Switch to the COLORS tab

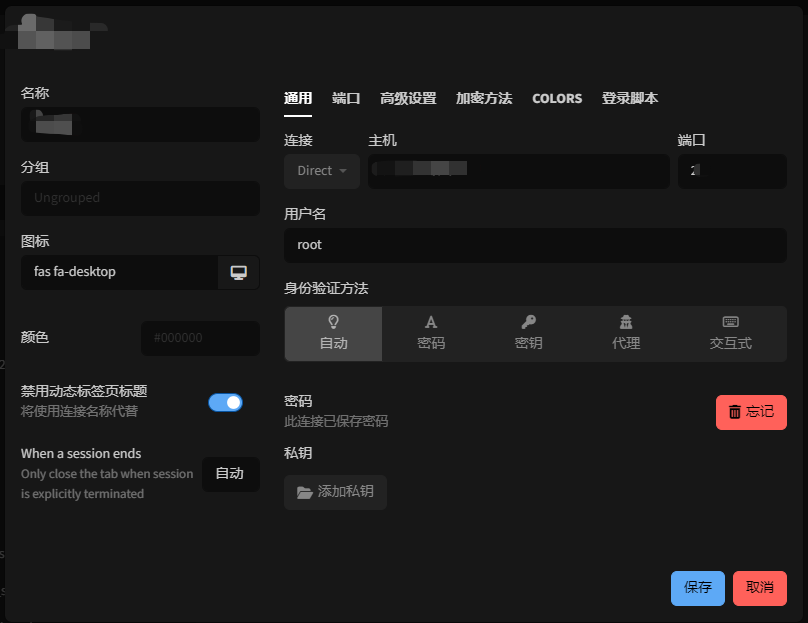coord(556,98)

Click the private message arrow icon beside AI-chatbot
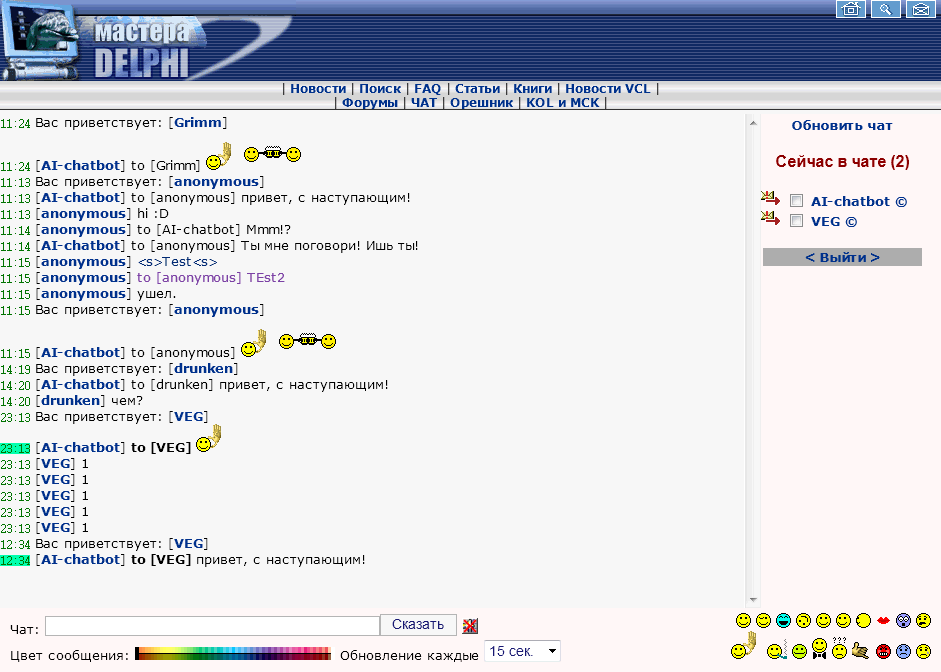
• • • •
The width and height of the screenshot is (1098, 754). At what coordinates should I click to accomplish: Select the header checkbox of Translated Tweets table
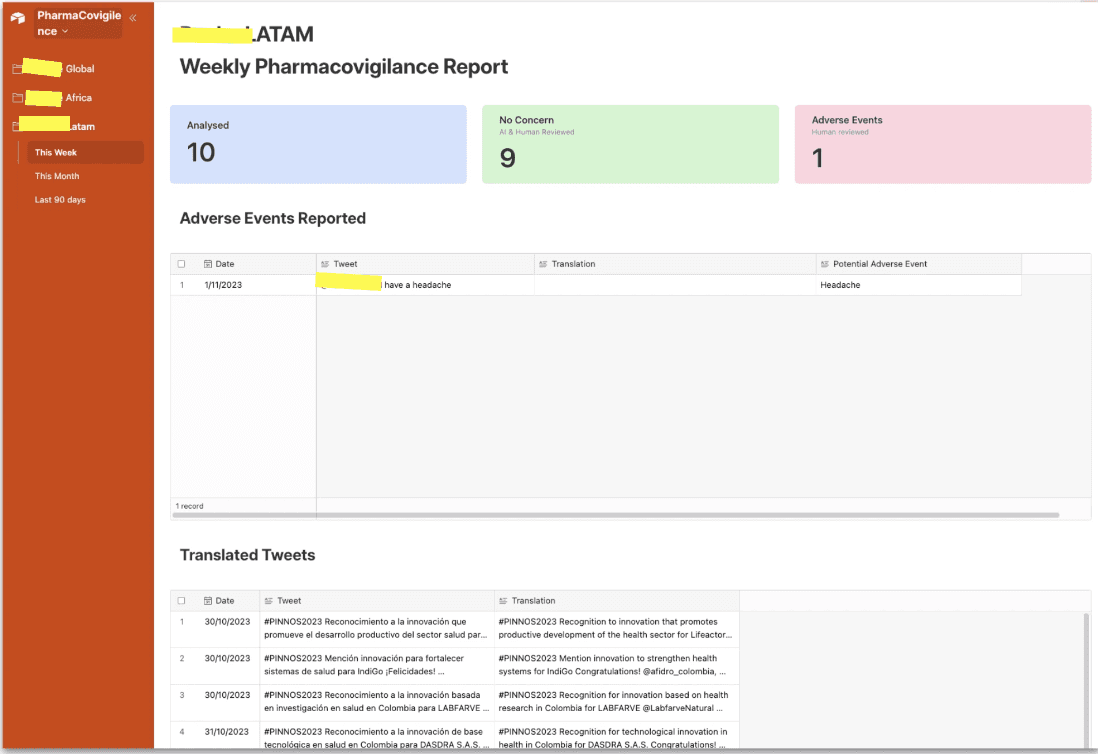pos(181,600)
• • • •
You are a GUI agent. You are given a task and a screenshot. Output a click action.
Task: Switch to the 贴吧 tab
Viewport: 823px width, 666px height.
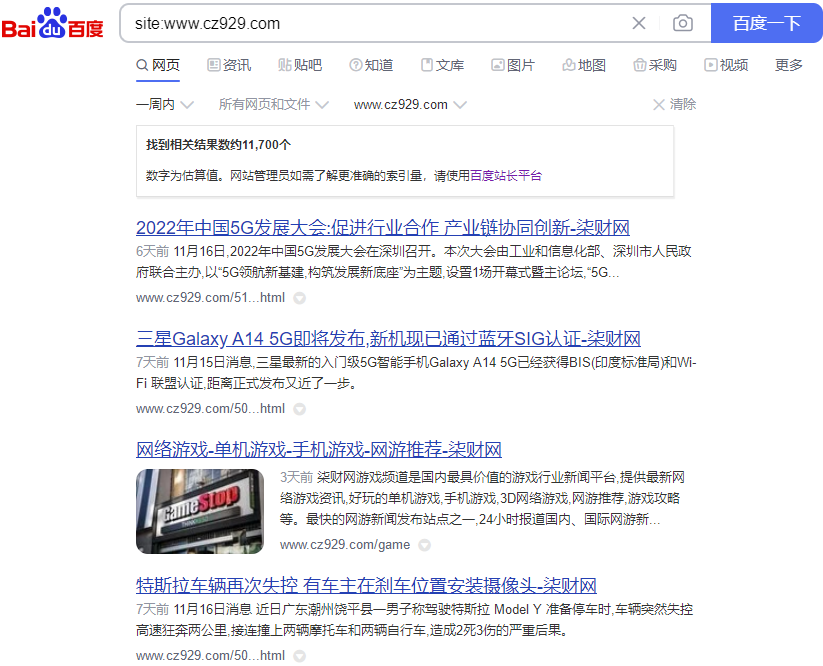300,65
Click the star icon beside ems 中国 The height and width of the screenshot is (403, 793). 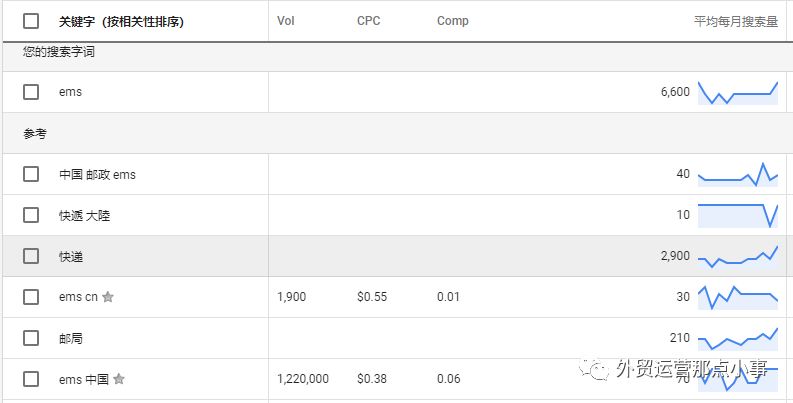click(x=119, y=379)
• • • •
> [Aim of the exercise]
Copy the listing from the line with "The width and" to the line with "pos(181,600)", putting "toggle" in place of "checkbox" and keeping everything else the same. Leave the pictures out.

> [Output for this task]
The width and height of the screenshot is (1098, 754). At what coordinates should I click to accomplish: Select the header toggle of Translated Tweets table
pos(181,600)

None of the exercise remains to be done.